Probabilistic diffusion tractography with multiple fibre orientations: What can we gain?

Abstract

We present a direct extension of probabilistic diffusion tractography to the case of multiple fibre orientations. Using automatic relevance determination, we are able to perform online selection of the number of fibre orientations supported by the data at each voxel, simplifying the problem of tracking in a multi-orientation field. We then apply the identical probabilistic algorithm to tractography in the multi- and single-fibre cases in a number of example systems which have previously been tracked successfully or unsuccessfully with single-fibre tractography. We show that multi-fibre tractography offers significant advantages in sensitivity when tracking non-dominant fibre populations, but does not dramatically change tractography results for the dominant pathways.

Figures

Figure 1

(a) Marginal posterior distribution on μ for true model averaging (red), and ARD approximation (black). (b) Effective prior distribution given by standard Gaussian ARD (red), and range-limited Beta ARD (black) in the range [0 1]

Figure 2

Probabilistic multi-orientation fitting a) Axial slice showing regions where more than a single orientation were supported (thresholded at fi 0.5 after ARD-based estimation). b) and c) axial and sagittal close ups of crossing fibre bundles with dominant fibre orientation in red and second in blue. Directions shown are the mean vectors of the posterior distribution samples. d) Samples from the posterior distributions on the first two fibre orientation in a voxel (green dot in a)) where the lateral motor projections (red) cross the longitudinal SLF projections (blue). The right hand-side is a 90° rotation of the left

Figure 3

Thalamic parcellation with single fibre (a) and crossing-fibre (b) tractography. Key to cortical projections is as follows.
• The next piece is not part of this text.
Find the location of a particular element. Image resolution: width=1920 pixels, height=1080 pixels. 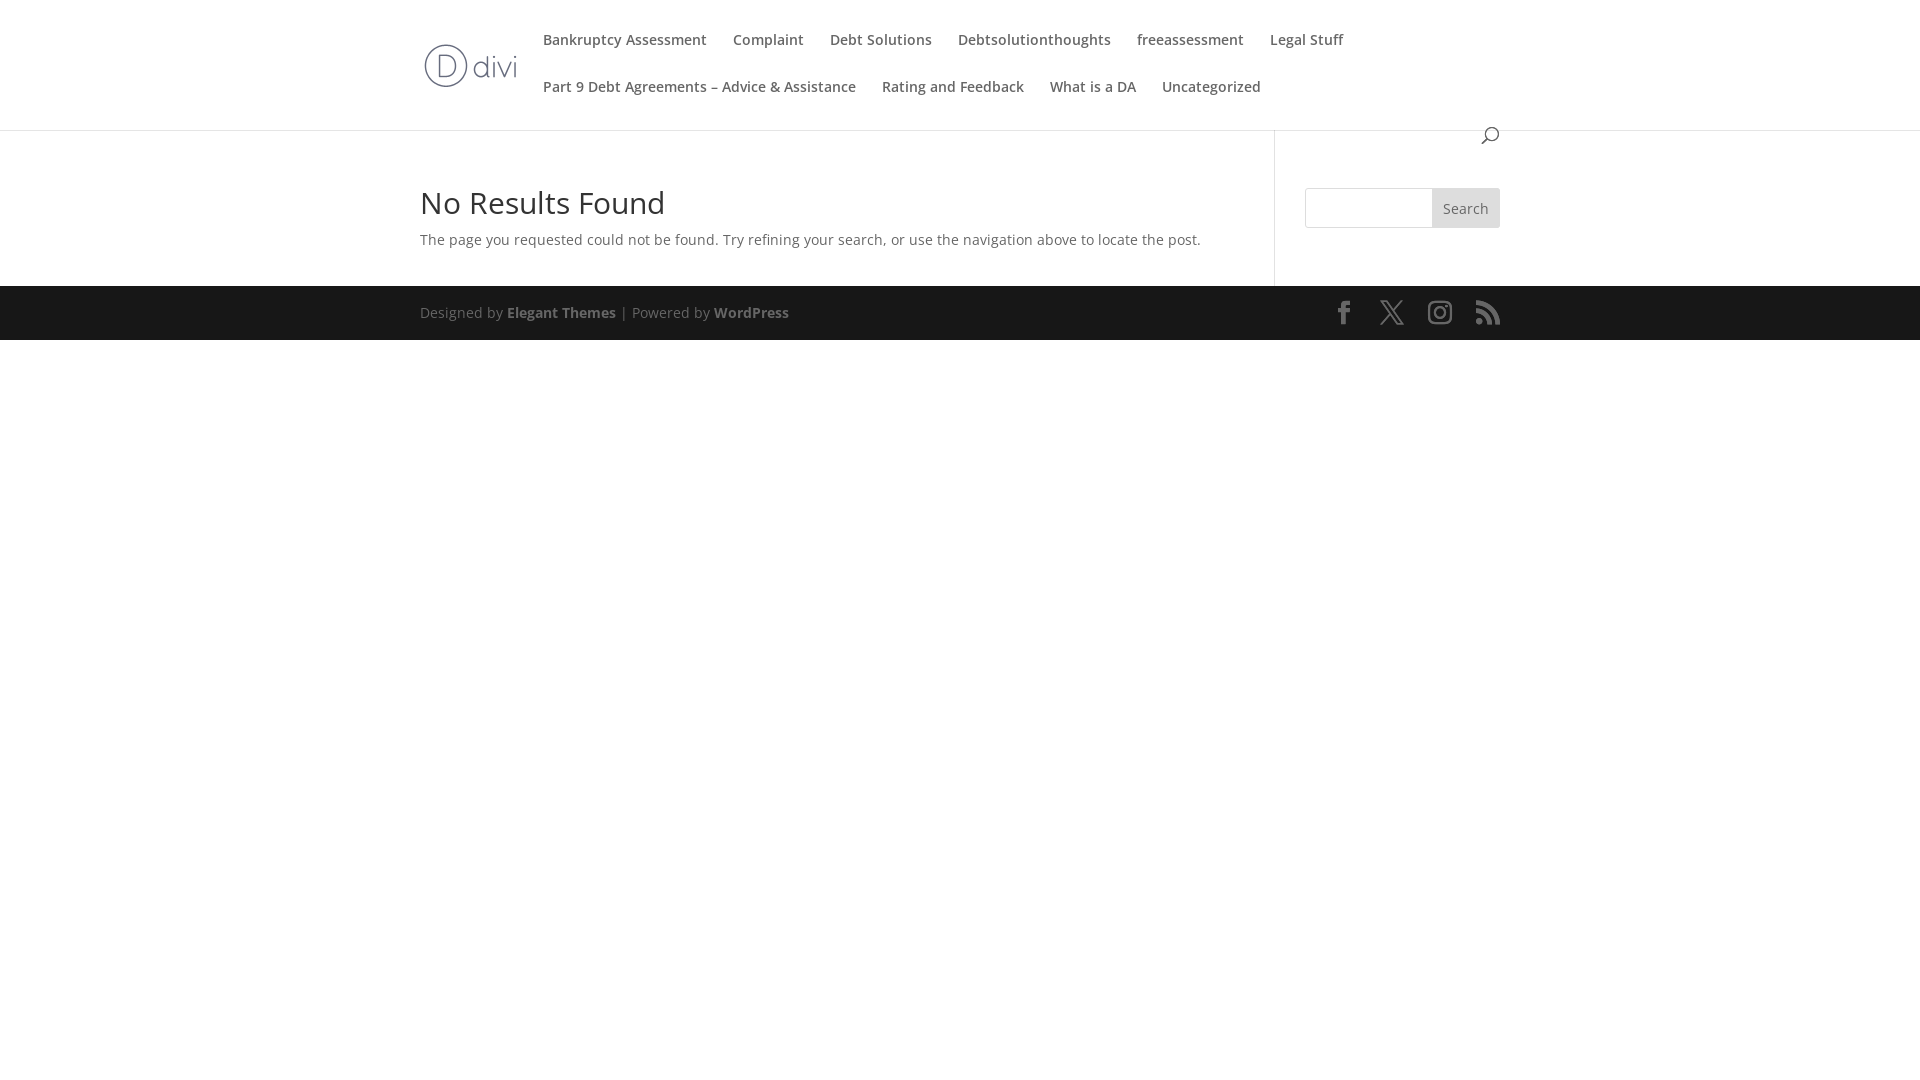

Complaint is located at coordinates (768, 56).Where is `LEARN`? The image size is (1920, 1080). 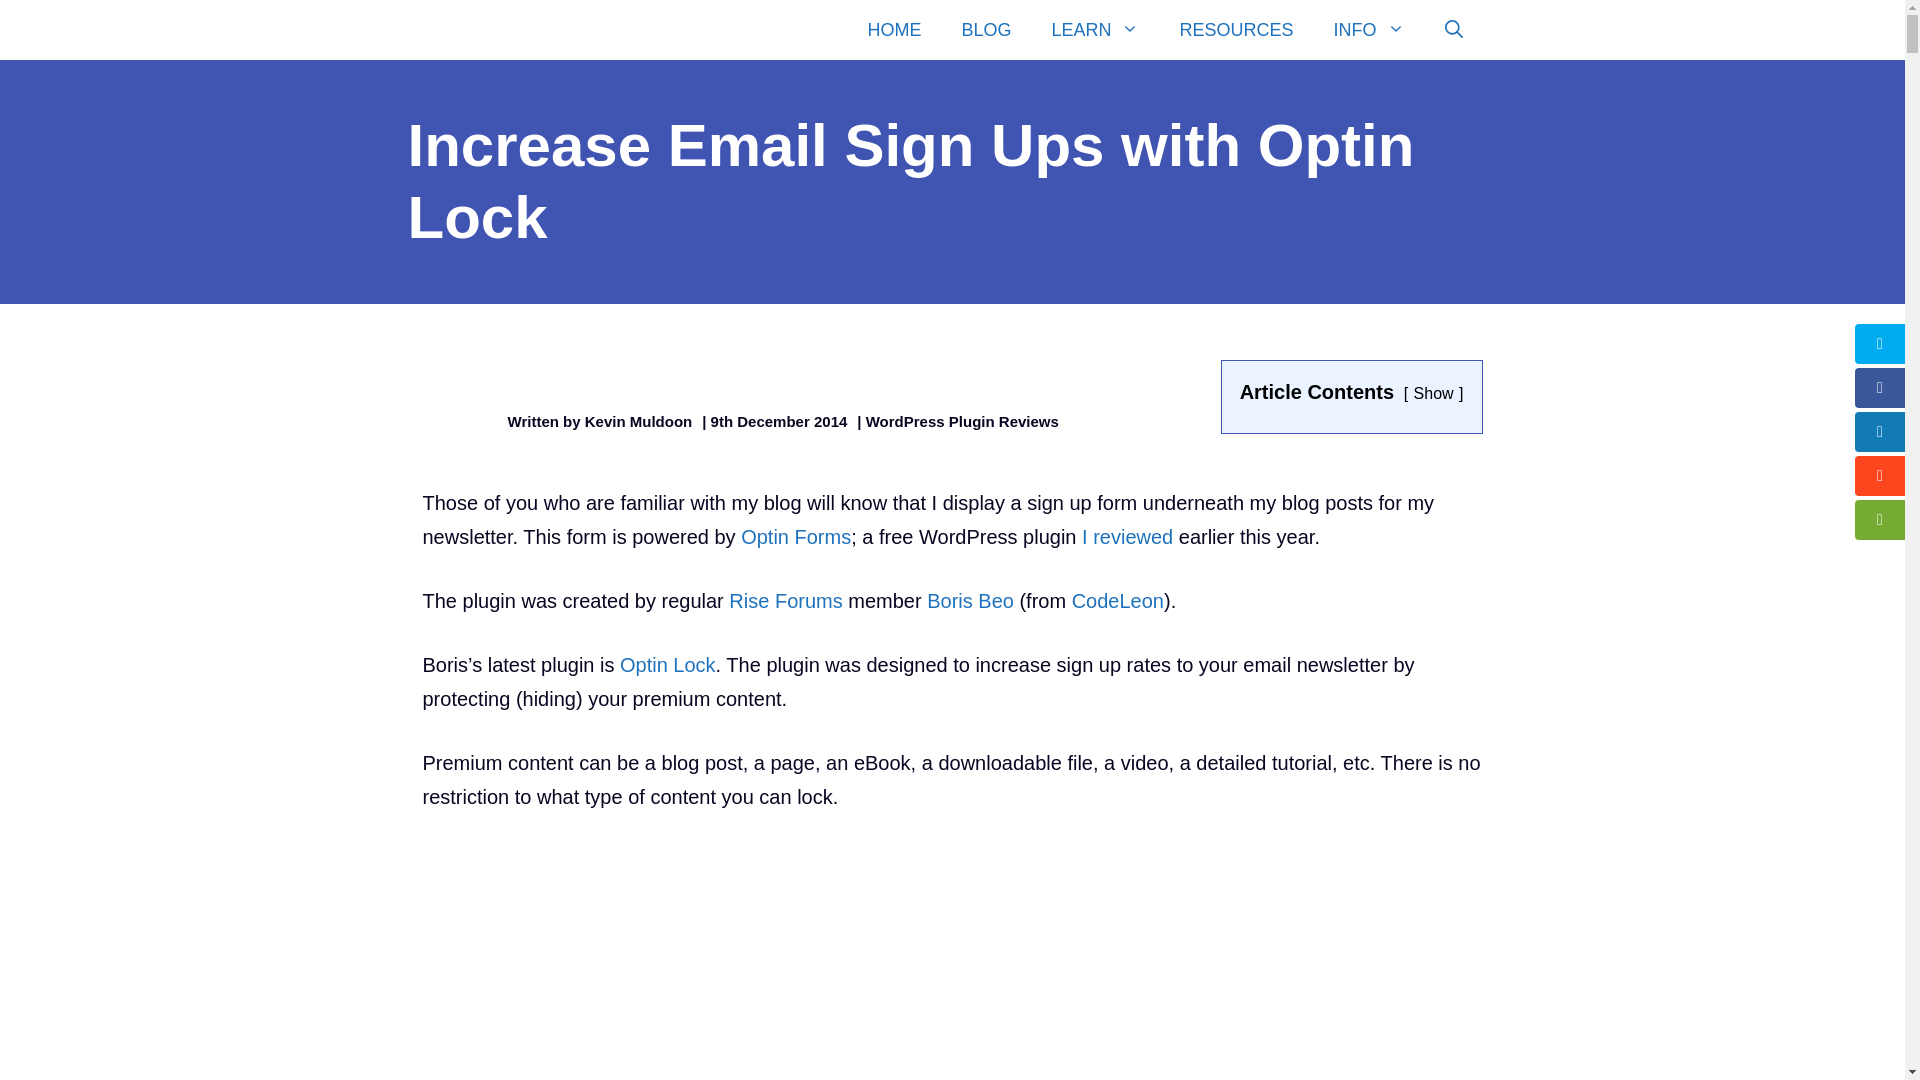
LEARN is located at coordinates (1095, 30).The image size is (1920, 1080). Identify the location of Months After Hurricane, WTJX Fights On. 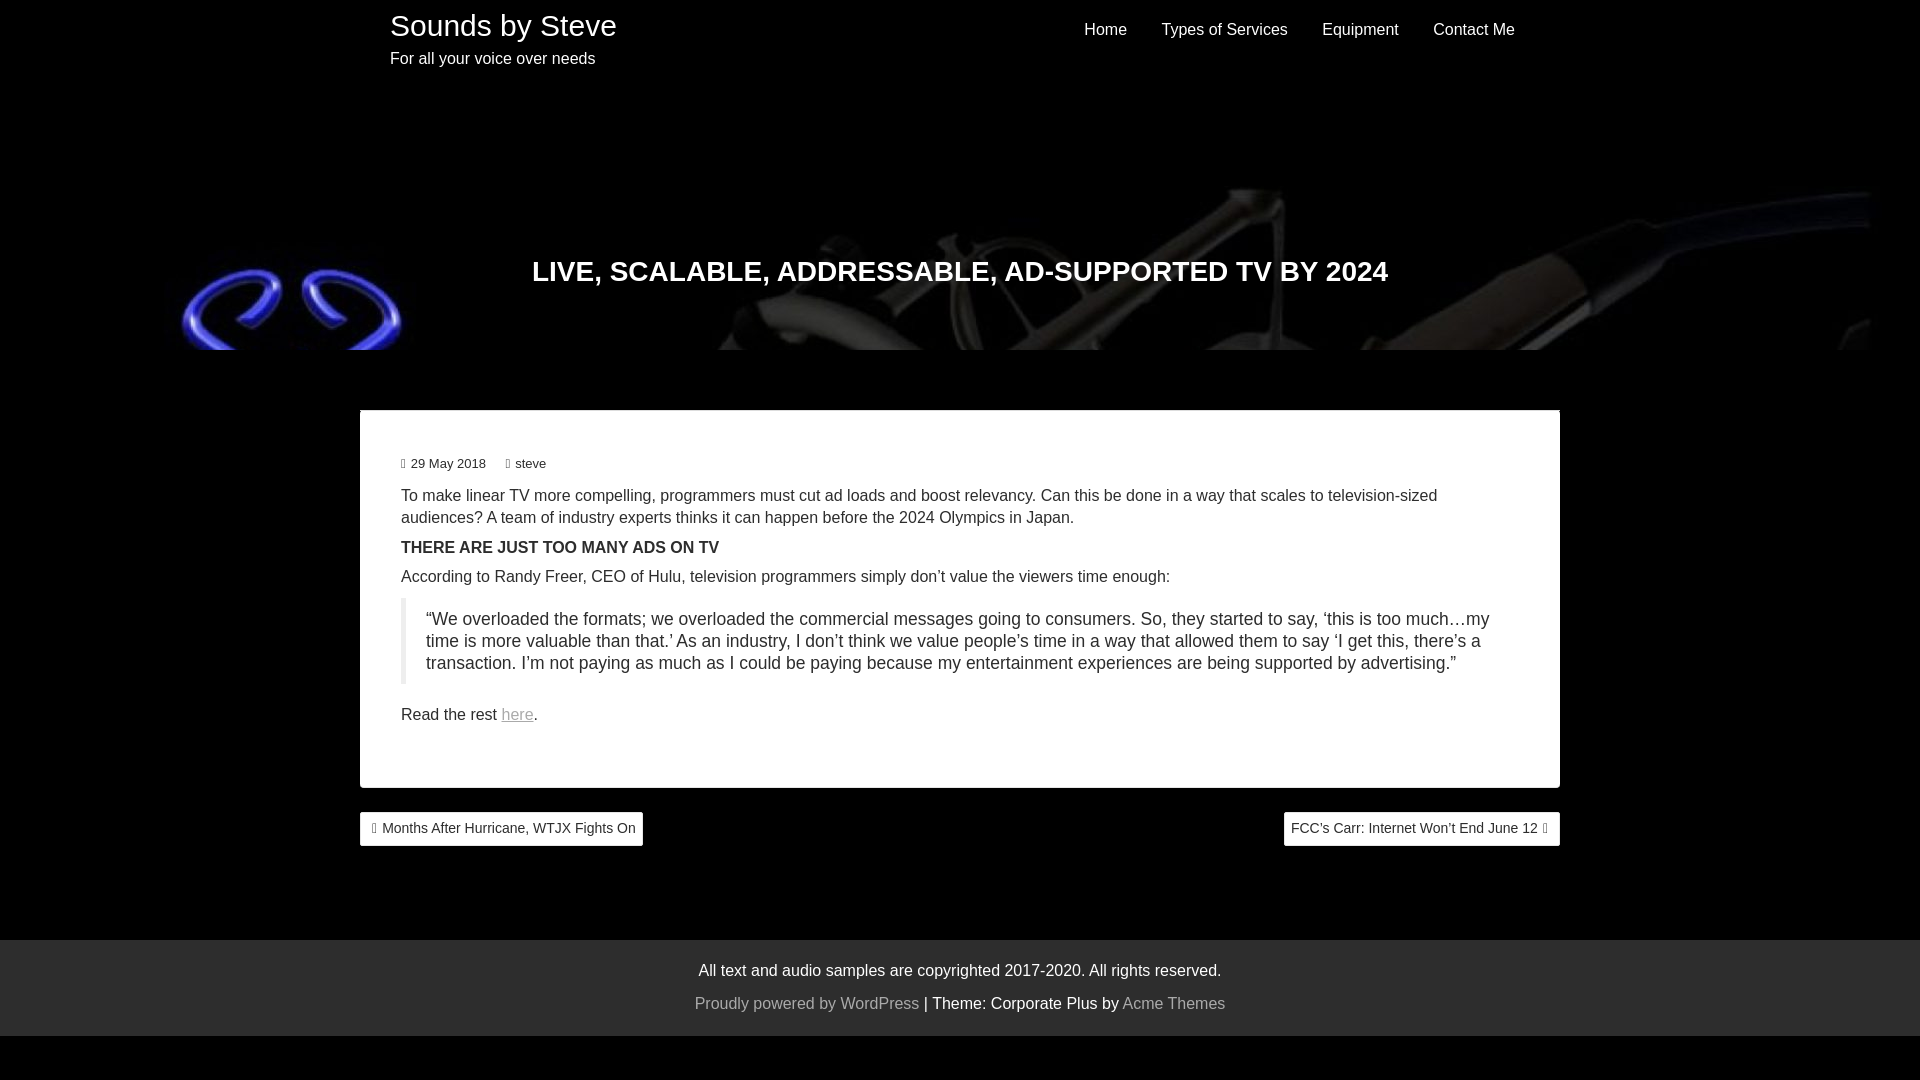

Prefrontal cortex in burgundy, premotor cortex in red, primary motor cortex in light blue, primary sensory cortex in dark blue, posterior parietal cortex in orange, occipital cortex in mid-blue and temporal cortex in yellow.

Figure 4

Tracking the cortico-spinal tract from the internal capsule to the primary motor cortex with single fibre (left) and multi-fibre (right) tractography. A coronal maximum intensity projection is shown. Voxels are colour coded from 25 (red) to 200 (yellow) samples passing through the voxel. Single fibre results are shown as the leftmost nine (3x3) subjects, and multi-fibre results are the rightmost nine subjects. Each subject is displayed in the same location in the two grids.

Figure 5

Tracking of the Parietal-Premotor connections of the medial portion of the superior longitudinal fasciculus in nine subjects with single fibre (3x3 on left) and multi-fibre (3x3 on right) tractography. A sagittal maximum intensity projection is shown. Voxels are colour coded from 25 (red) to 200 (yellow) samples passing through the voxel. Note that the single fibre tractography was not able to find any connections that reached the target in any subject.

Figure 6

Tracking of the acoustic radiations between medial geniculate nucleus of thalamus and primary auditary cortex with single fibre (left) and multi-fibre (right) tractography. An axial maximum intensity projection is shown. Voxels are colour coded from 10 (red) to 50 (yellow) samples passing through the voxel. Note that the single fibre tractography was not able to find any connections that reached the target in any subject.

Figure 7

Tracking the projection from the sub-genual white matter to amygdala using single fibre (left) and multi-fibre (right) tractography. An coronal maximum intensity projection is shown. Voxels are colour coded from 10 (red) to 100 (yellow) samples passing through the voxel.

Figure 8

Simulations of two crossing fibres with different number of diffusion encoding orientations (main x-axis), SNR (main y-axis), b-values (individual x-axes), and separation angle (individual y-axes). Simluations were repeated 5 times. Greyscale shows the average number of fibres recovered by the estimation technique.

Figure 9

Simulations of three fibres crossing at 90° with different number of diffusion encoding orientations (main x-axis), b-values (individual x-axes),and SNR (individual y-axes). Simluations were repeated 5 times. Greyscale shows the average number of fibres recovered by the estimation technique.